Em suas roupas é encontrada uma carta, o papel esta muito amassado e sujo.

Funcionários do IML retiram a carta e a joga fora, não se importam com a mesma.

Dias depois, um garoto, que transitava pelo local, indo para a escola encontra a carta, não sabe por que, mas, resolve lê-la.

Carta ao Presidente:

Senhor Presidente,

Perdoe-me pela intransigência, mas, nestes últimos minutos que tenho de vida queria falar-lhe.

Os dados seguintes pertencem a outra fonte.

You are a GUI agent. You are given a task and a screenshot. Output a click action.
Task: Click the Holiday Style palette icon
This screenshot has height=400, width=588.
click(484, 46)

Há muito tempo atrás, fui muito importante na vida dos meus filhos e era de grande importância para todos os que estavam a minha volta e aos que estavam comigo.

Digo que, quando o Senhor foi eleito, fiquei muito contente, afinal, um homem do povo, que conhecia o povo, que conhecia a necessidade do povo e que sabia realmente o que fazer para as coisas melhorarem.

Senhor, peço desculpas novamente, mas, tenho que desabafar.

Bem, vou ser sincero ao Senhor, fui abandonado, perdi tudo o que eu tinha, fui roubado, destruído.

Confesso que, tive uma boa vida, tive muito dinheiro, e muitas riquezas, que não foram bem administradas.

Aos poucos fui empobrecendo, perdendo tudo o que eu tinha, até restar o que eu sou agora.

Melhores tempos virão, diziam, infelizmente, os tempos melhores nunca chegaram.

Foram feitos empréstimos em meu nome, que, com juros altos, não foram pagos, foram refinanciados, não sendo pagos novamente, ficou para mim, somente dividas e sofrimento.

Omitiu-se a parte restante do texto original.